PROMPT>
With pictures left out, set down exactly the lines that begin at the one containing "Select the 许可协议 installation step" and end with the last line of the entries below.

RECORDS>
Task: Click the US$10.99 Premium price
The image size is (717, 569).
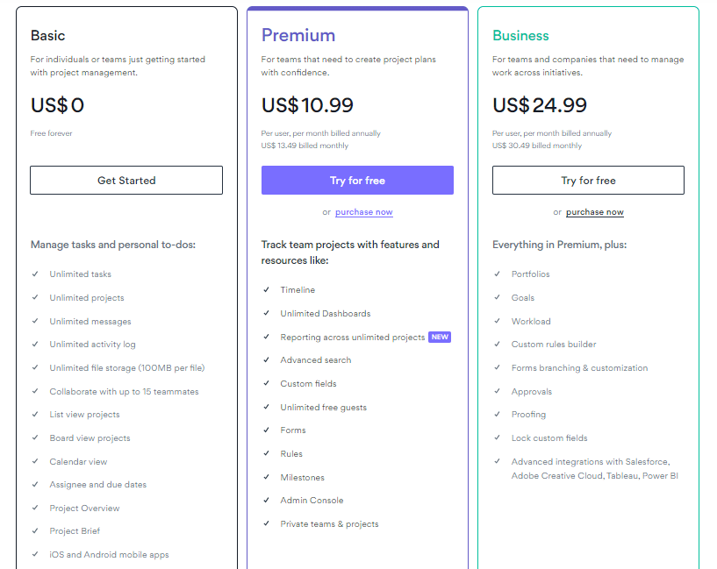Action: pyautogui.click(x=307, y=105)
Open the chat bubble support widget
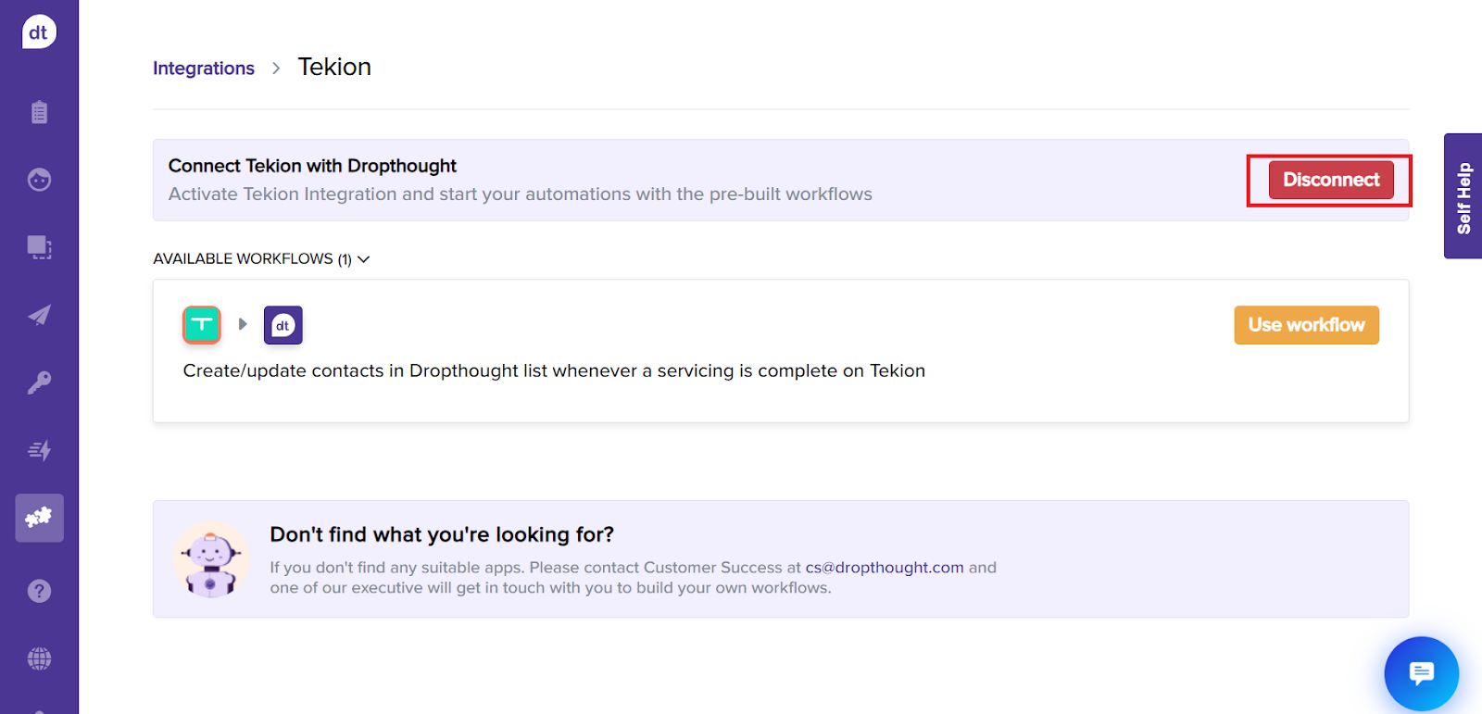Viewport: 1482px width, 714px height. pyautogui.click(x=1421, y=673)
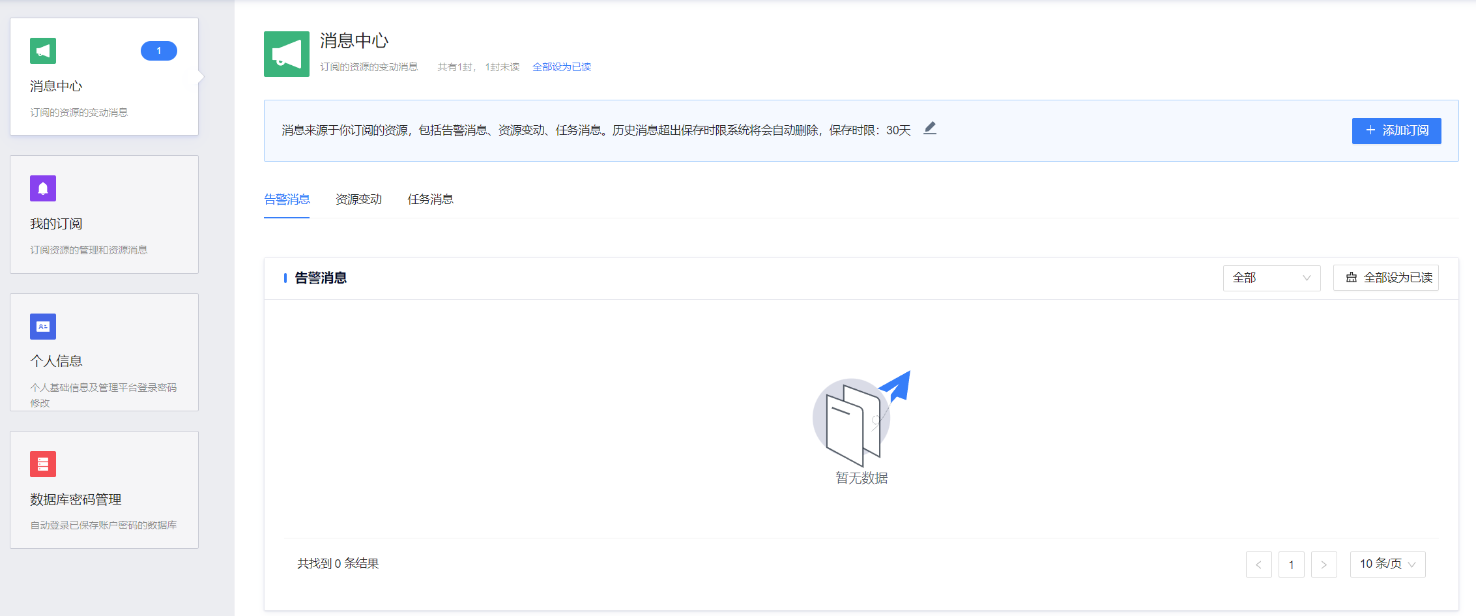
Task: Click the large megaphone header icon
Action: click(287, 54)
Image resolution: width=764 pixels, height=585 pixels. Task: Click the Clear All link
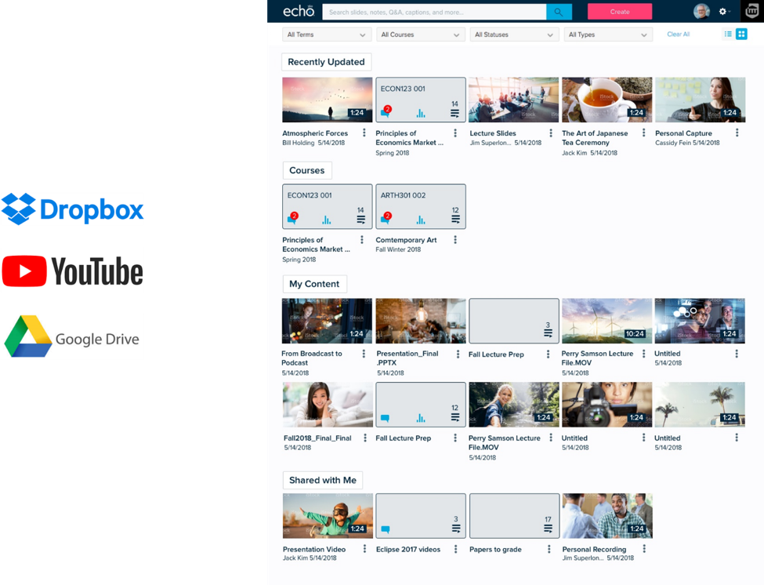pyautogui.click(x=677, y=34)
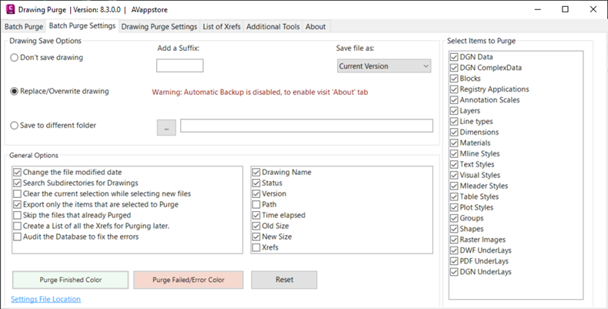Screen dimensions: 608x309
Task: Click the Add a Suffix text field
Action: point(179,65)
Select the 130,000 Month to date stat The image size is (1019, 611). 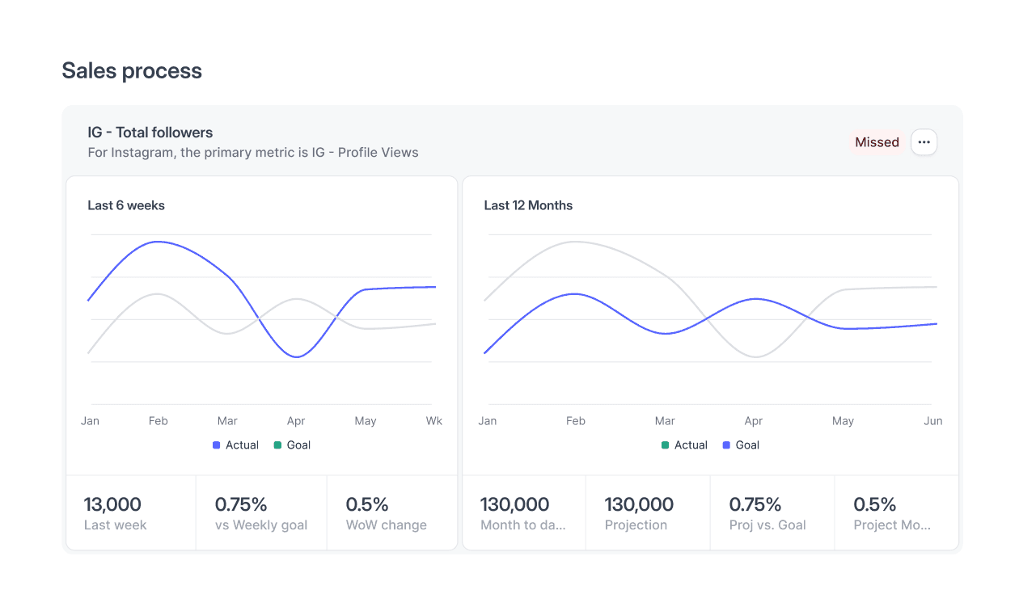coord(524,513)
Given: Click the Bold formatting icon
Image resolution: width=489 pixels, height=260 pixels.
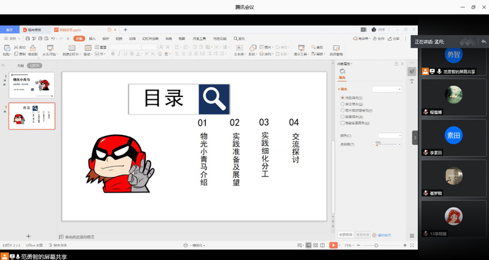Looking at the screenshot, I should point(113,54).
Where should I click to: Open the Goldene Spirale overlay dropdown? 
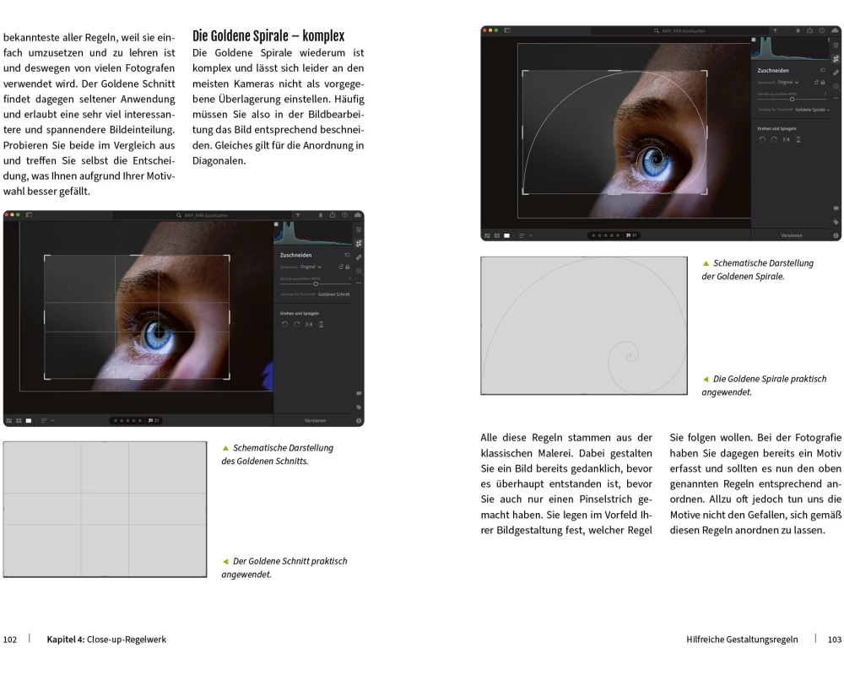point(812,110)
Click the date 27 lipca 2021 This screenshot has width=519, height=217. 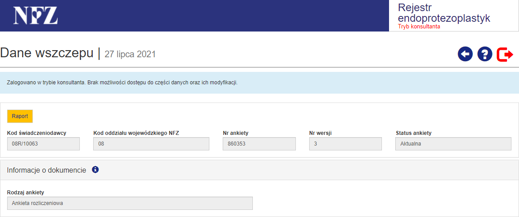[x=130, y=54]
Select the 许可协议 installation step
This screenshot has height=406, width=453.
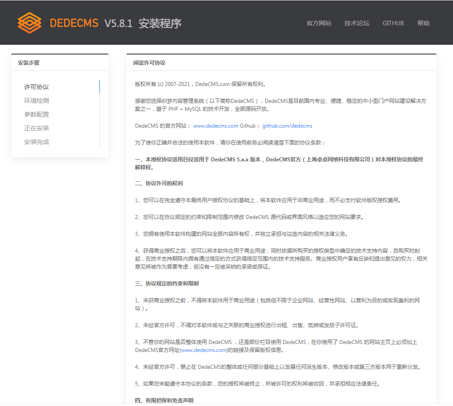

ANSWER>
Select the 许可协议 installation step
This screenshot has height=406, width=453.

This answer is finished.